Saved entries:
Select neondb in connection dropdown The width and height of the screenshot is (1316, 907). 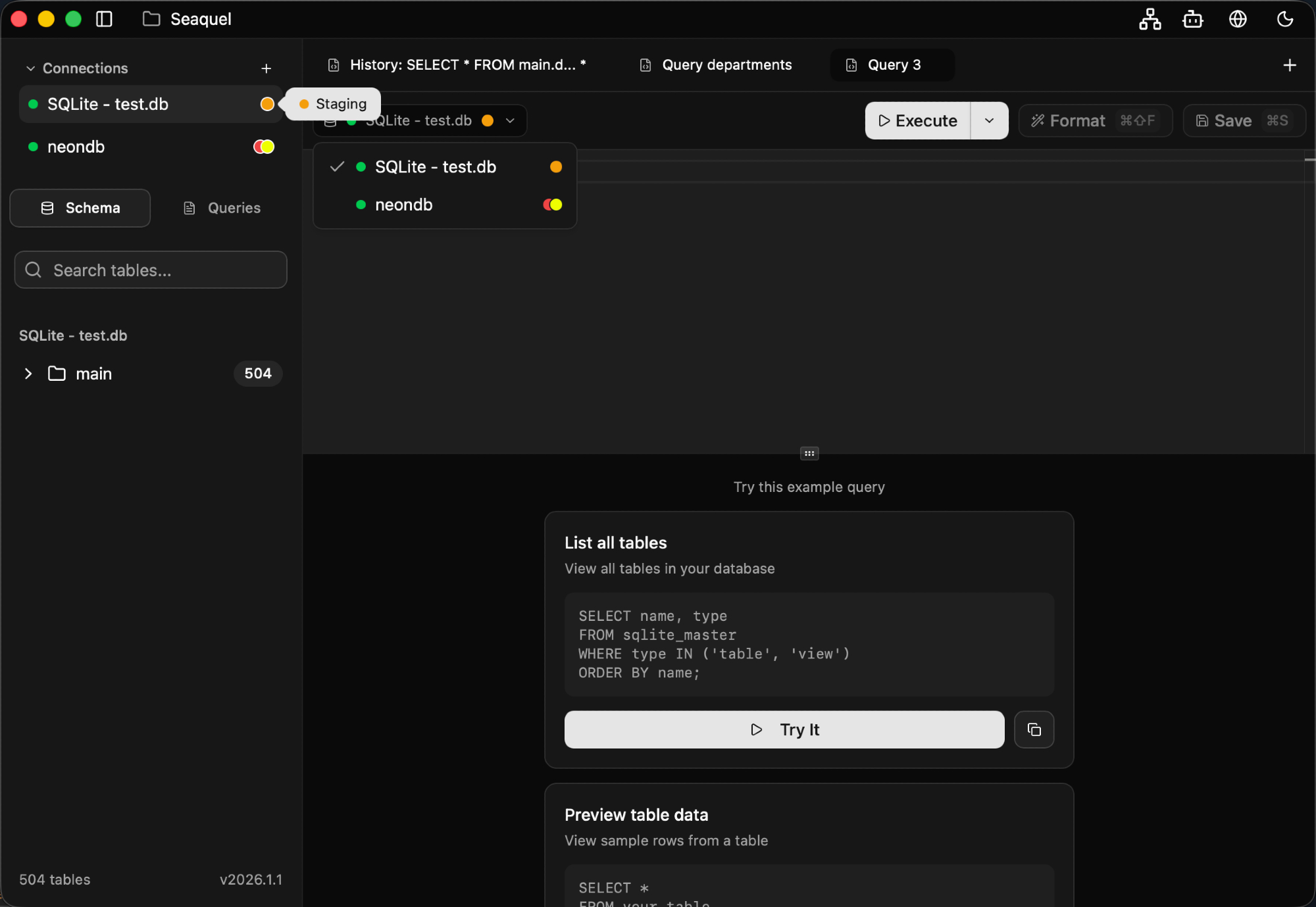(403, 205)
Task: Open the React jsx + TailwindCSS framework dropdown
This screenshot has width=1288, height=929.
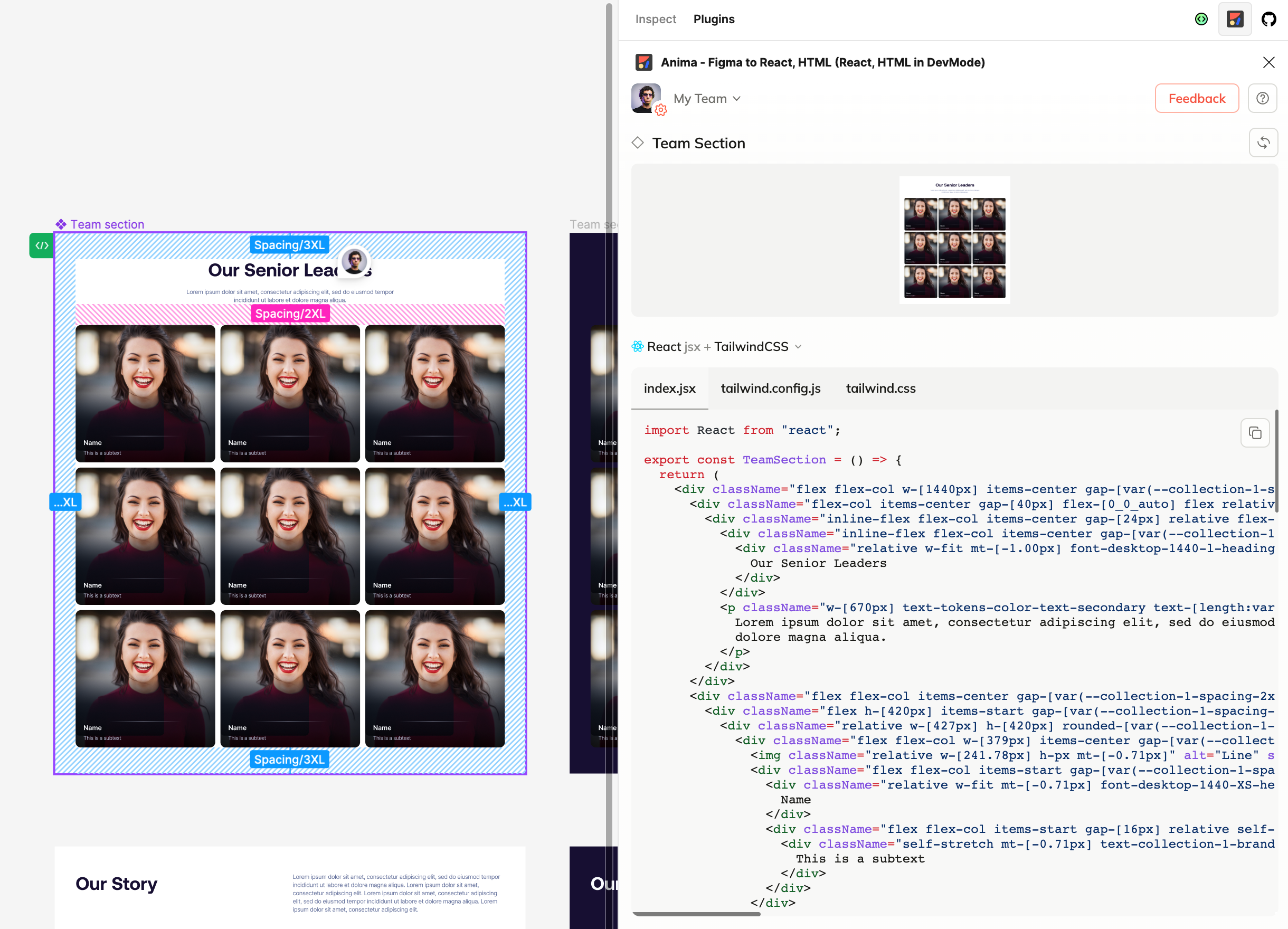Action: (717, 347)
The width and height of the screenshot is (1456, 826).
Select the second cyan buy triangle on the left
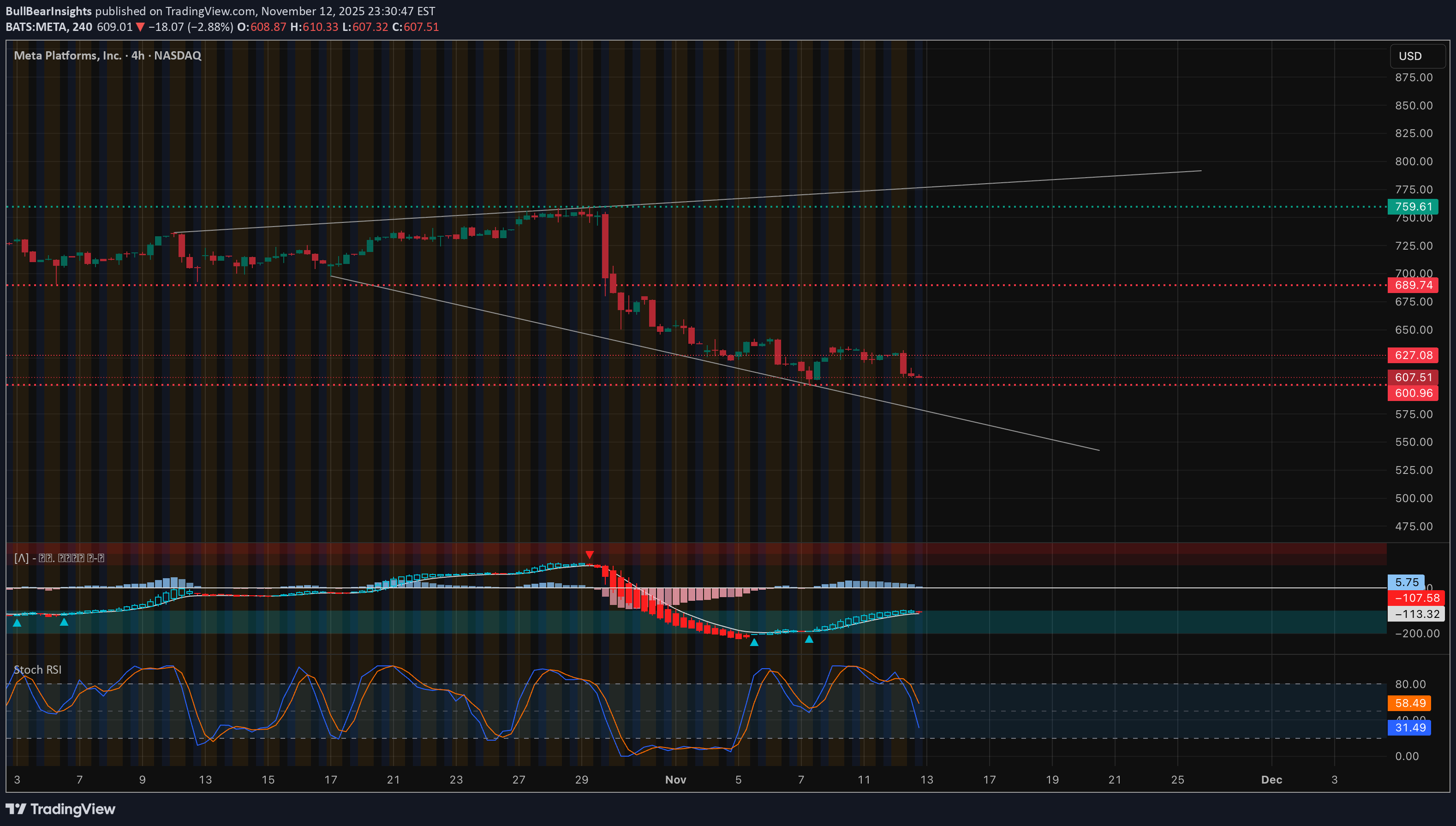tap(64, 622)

• [What is being asked]: Only the lines from the one containing "The width and height of the screenshot is (1456, 826)." through the final line of the data should be given again, exactly and without pictures.

• [Your response]:
The width and height of the screenshot is (1456, 826).
Select the second cyan buy triangle on the left
tap(64, 622)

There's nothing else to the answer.